* **Exercise prompt**
Could you write out, exactly as they stand, only the lines in the listing below from the line with "Given: Choose Week from the unit list" to the line with "Task: Choose the Login with my number text", both ends included, without the pictures?
═════ Data for the task
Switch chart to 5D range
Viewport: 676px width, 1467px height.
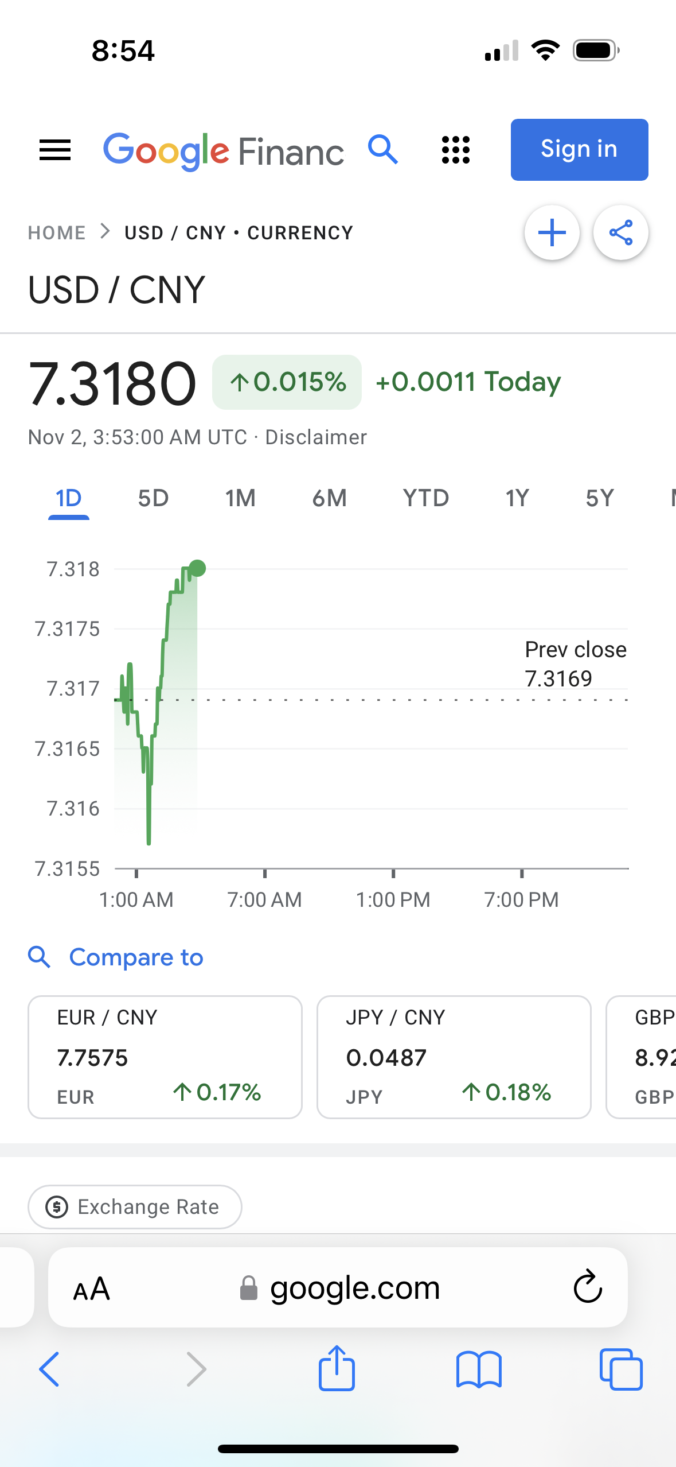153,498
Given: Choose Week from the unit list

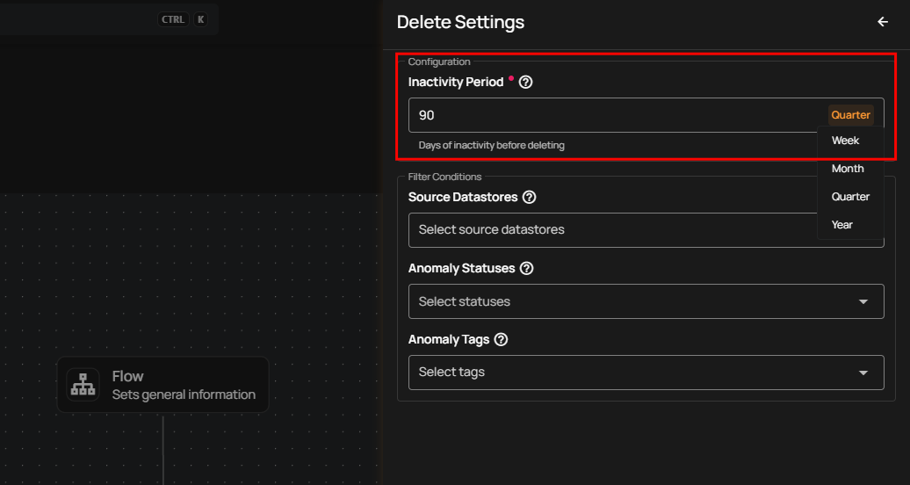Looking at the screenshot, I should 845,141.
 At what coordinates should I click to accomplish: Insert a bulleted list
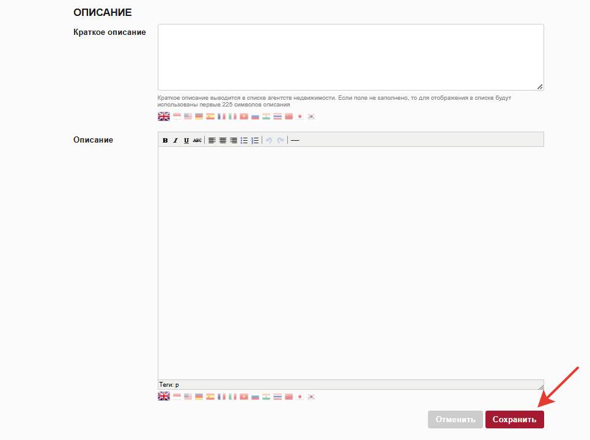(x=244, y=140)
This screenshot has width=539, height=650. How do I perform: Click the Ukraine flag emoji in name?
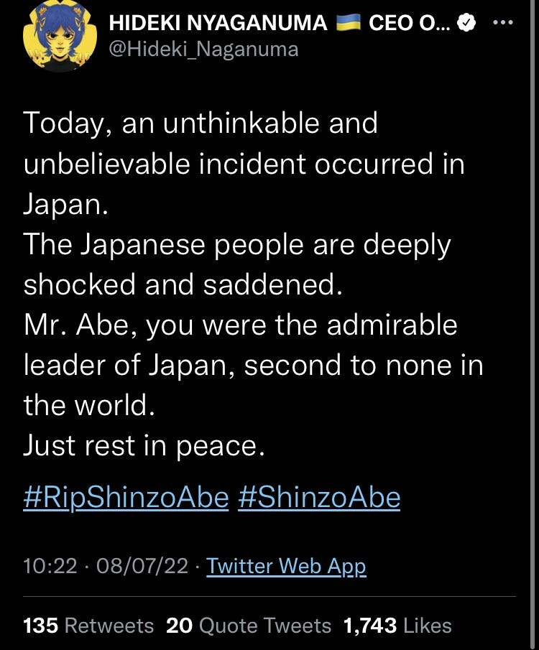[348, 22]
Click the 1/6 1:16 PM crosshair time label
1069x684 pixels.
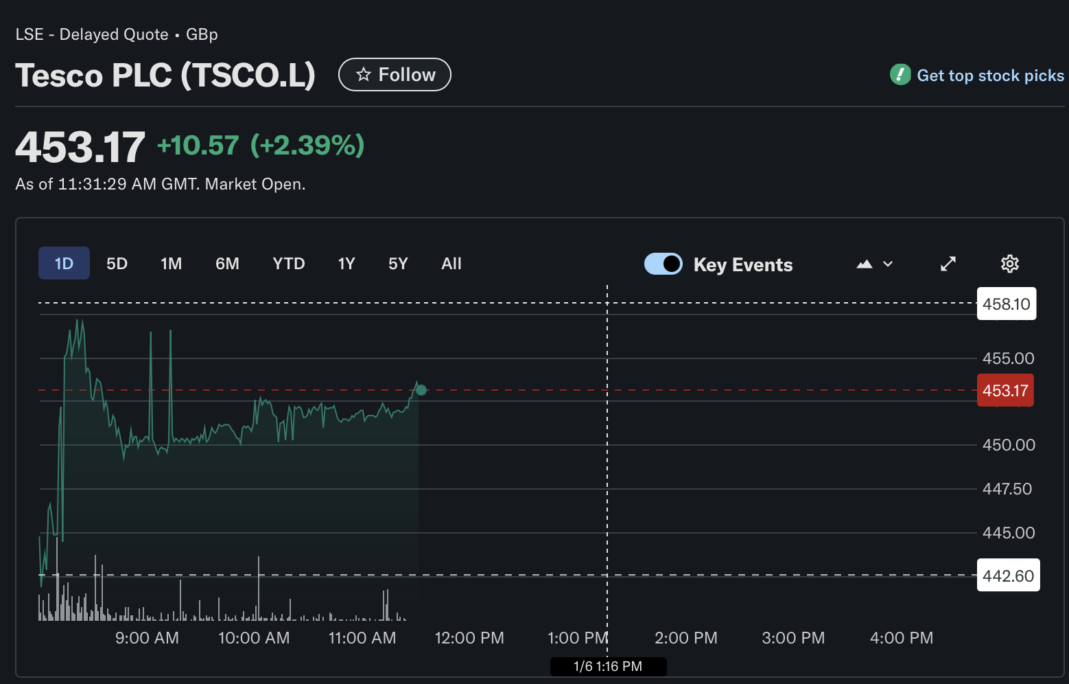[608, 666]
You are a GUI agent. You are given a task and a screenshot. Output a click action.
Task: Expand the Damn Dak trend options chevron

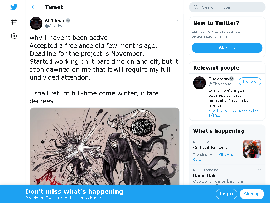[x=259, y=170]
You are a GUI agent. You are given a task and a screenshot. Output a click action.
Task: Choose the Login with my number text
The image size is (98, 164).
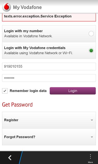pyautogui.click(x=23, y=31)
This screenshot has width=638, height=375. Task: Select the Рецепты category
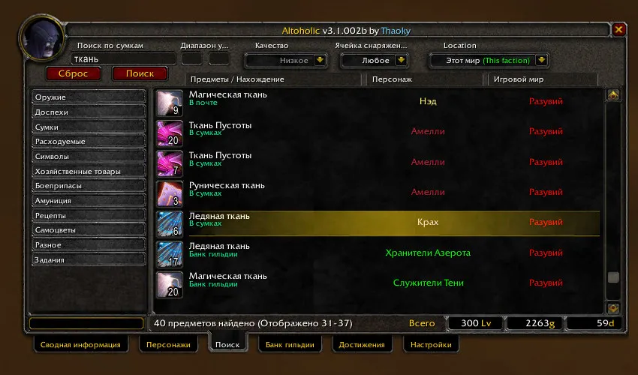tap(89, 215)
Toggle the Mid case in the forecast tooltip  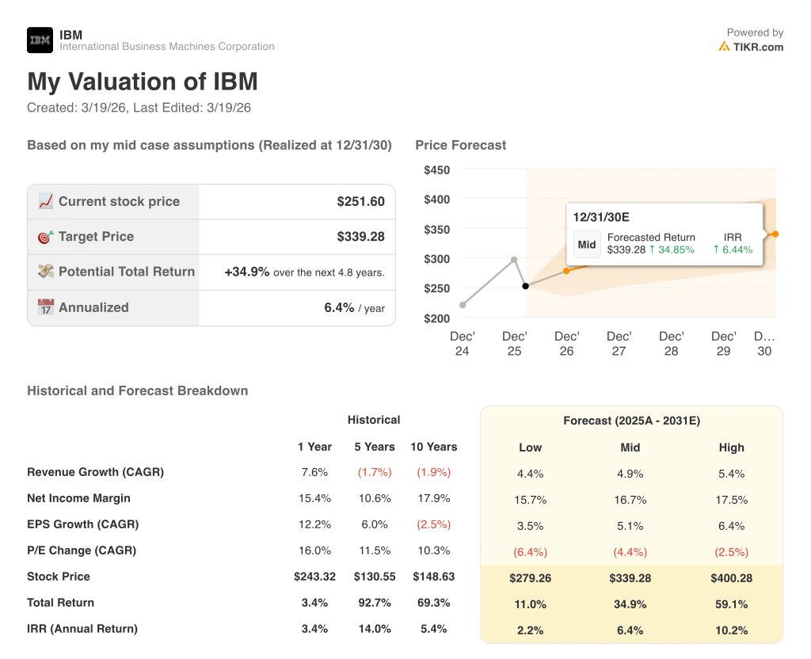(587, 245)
══════════
═════ Data for the task
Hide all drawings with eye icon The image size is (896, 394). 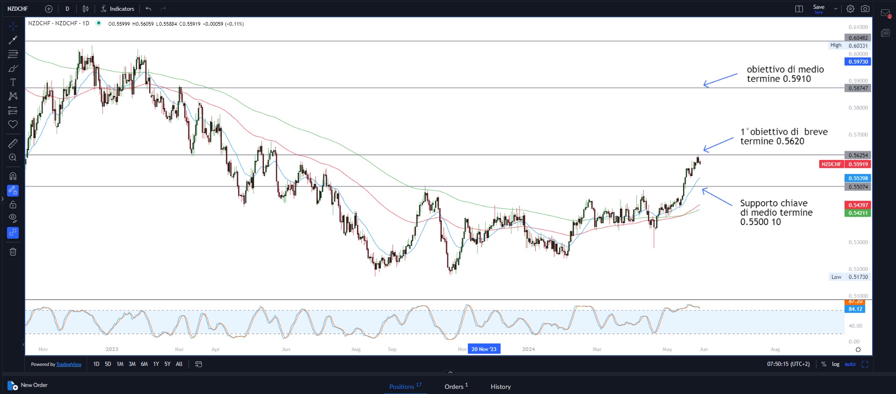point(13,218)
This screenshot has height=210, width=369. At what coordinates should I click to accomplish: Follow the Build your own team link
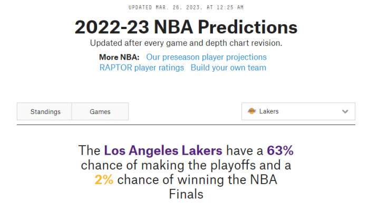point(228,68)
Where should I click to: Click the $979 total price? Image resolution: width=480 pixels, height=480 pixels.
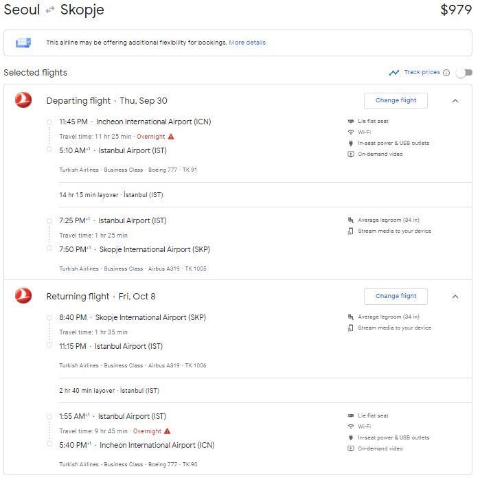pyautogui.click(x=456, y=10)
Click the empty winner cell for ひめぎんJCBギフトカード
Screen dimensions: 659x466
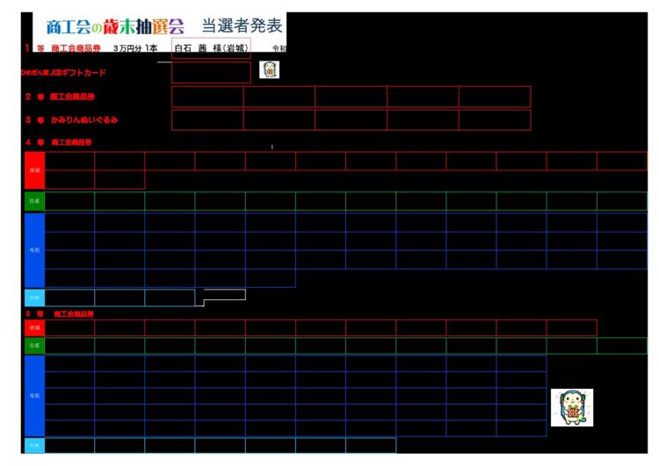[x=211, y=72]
══════════
* **Result of this task**
Given: Choose Week from the unit list

Looking at the screenshot, I should 845,141.
 At what coordinates should I click to accomplish: Insert a bulleted list
(x=244, y=140)
This screenshot has width=539, height=650. How do I perform: Click the Ukraine flag emoji in name?
[348, 22]
Click the 1/6 1:16 PM crosshair time label
1069x684 pixels.
[608, 666]
You are a GUI agent. You are given a task and a screenshot. Output a click action.
Task: Expand the Damn Dak trend options chevron

[x=259, y=170]
You are a GUI agent. You are given a task and a screenshot. Output a click action.
Task: Choose the Login with my number text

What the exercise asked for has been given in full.